Subject: Another fun Leif fact:
Author:
Posted on: 2016-03-09 11:57:00 UTC

In Terry Pratchett's pre-Discworld novel Strata, the Norse discovery of America stuck.

Leiv Eiriksson... discovered Vinland, more than three hundred years after the Battle of Haelcor had ended the third and last Remen Empire.

The big migration followed automatically. The Turks were again pushing west and north. Leiv's father, Eirik, was a shrewd salesman. His Greenland had turned out nowhere like as green as it had been in his imagination, but from Vinland Leiv had thoughtfully brought rich berries and wild grains. The Northmen went west again.

They leap-frogged colony after colony down the eastern seaboard, up into the base rugged lands around Tyker's Sea and down the Long Fjord into the Middle Seas. It was the landscape of their dreams. They called it Valhalla.

There were natives. But the newcomers were only half-hearted farmers -- underneath the agricultural veneer they thought bloody. Those tribes they couldn't out fight they out- thought. When they met the Objibwa Confederacy they made treaties. And they spread, and merged.

By all the theories it should have ended there. Neither the natives nor the invaders had the textbook kind of social dynamic that builds Remes. The Northmen should have become just another tribe, with blue eyes and fair hair.

The theories were wrong. Something latent in both races was sparked into fire. It was a big continent, and it was rich.

In short, 300 years after Leiv, a fleet arrived at the mouth of the Mediterranean. Most of the vessels were under sail although there were one or two, small, fast and inclined to blow up, that could move into the wind. The sails of the big ships bore the Great Eagle of Valhalla on a striped background alternating the colours of the sky, the snow and blood.

The Battle of Gibraltar was short. Europe had been through 200 years of stagnation.
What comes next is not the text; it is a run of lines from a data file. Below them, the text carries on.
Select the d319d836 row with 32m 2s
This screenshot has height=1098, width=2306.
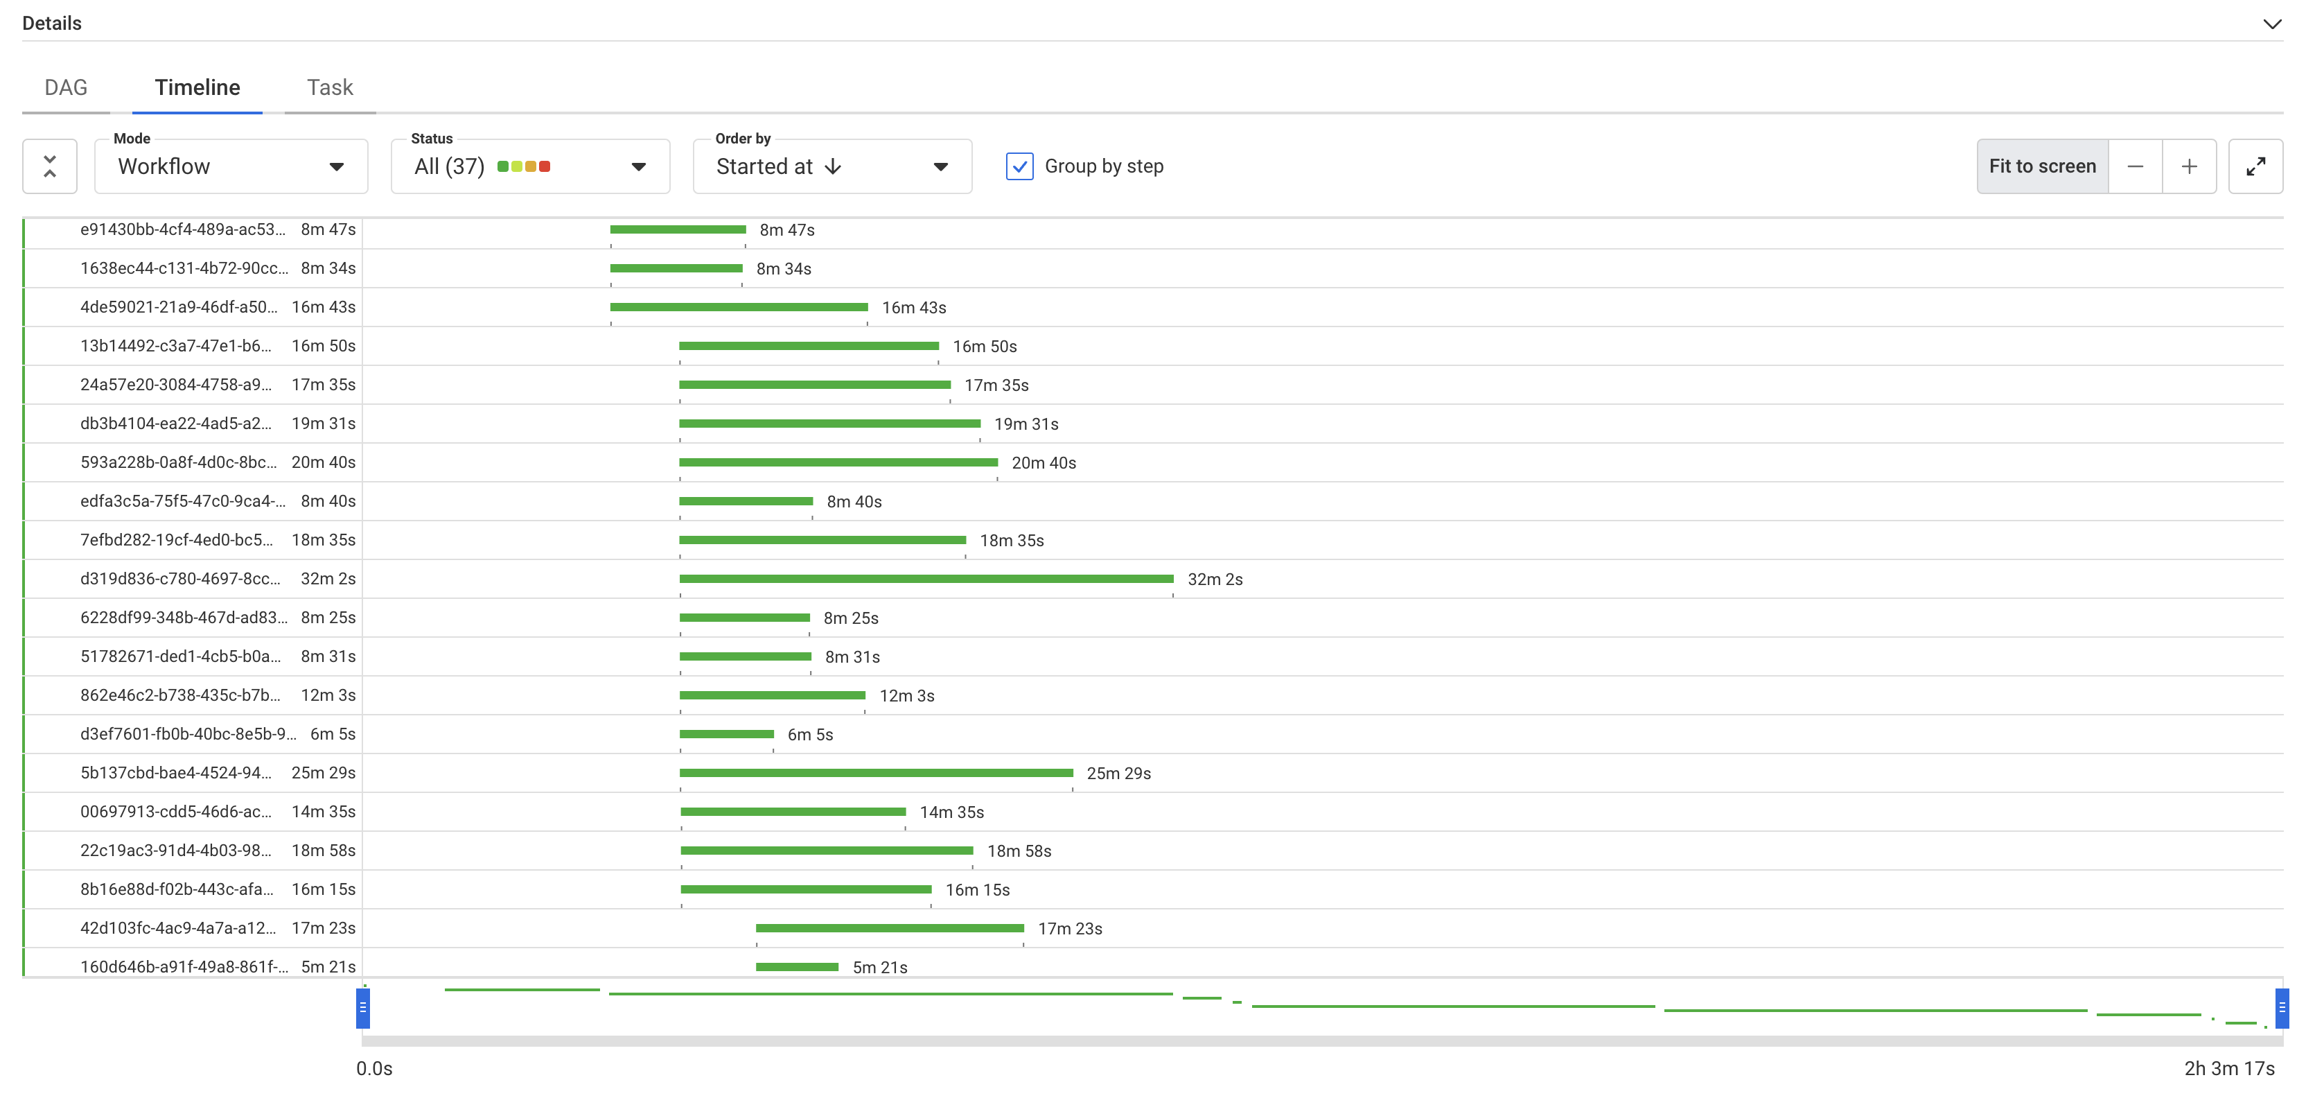[179, 579]
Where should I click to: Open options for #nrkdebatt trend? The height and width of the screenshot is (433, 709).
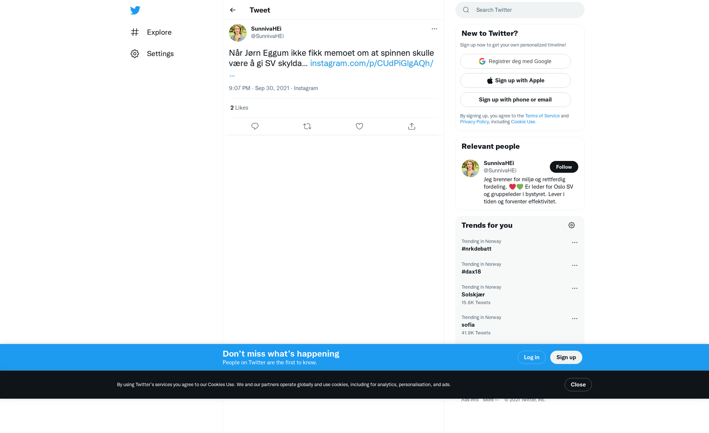(x=575, y=243)
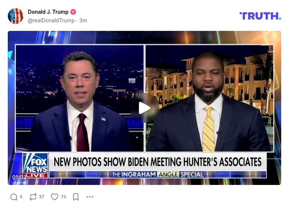Play the Fox News video clip
289x208 pixels.
point(145,108)
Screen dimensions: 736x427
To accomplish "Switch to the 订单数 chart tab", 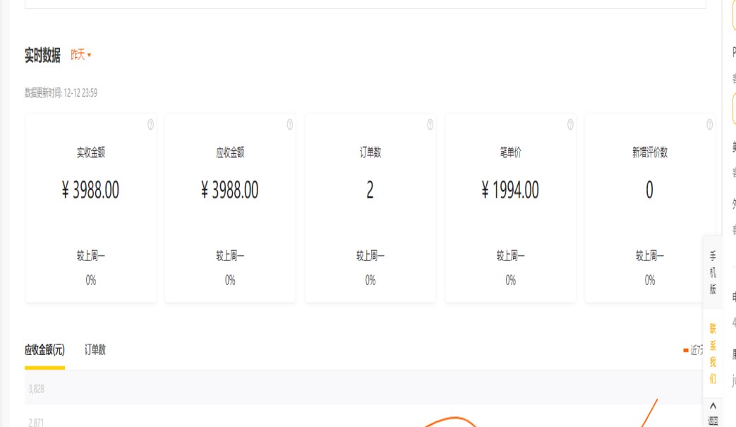I will tap(95, 349).
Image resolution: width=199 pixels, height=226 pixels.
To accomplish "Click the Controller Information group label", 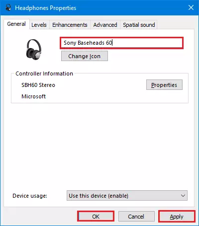I will click(x=44, y=74).
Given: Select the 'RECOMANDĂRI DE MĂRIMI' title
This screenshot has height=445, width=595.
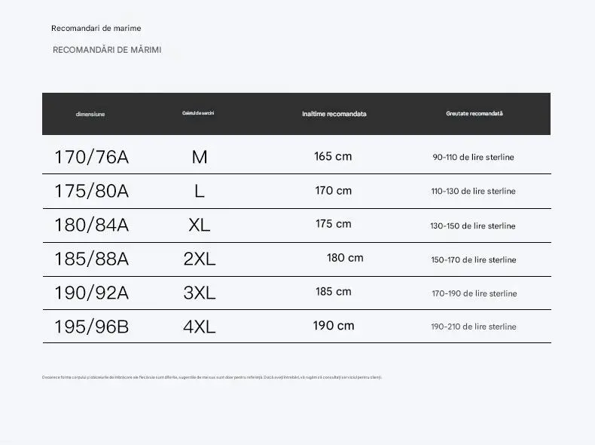Looking at the screenshot, I should [x=107, y=50].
There was no answer to cannon.

...there was a worn mound in the heart of Valhalla where the water from the five inland seas spilled over into the Long Fjord. Eirick's Beard, they called the water. Red Eric had been buried in the mound. It was a big tourist attraction.


We never set foot on Earth during the course of the book**. Pre-Disc Pterry loved sketching in worldbuilding.

hS

**Or do we? There's a certain... implication in Kin's plans at the end of the story that I only just noticed... hmm.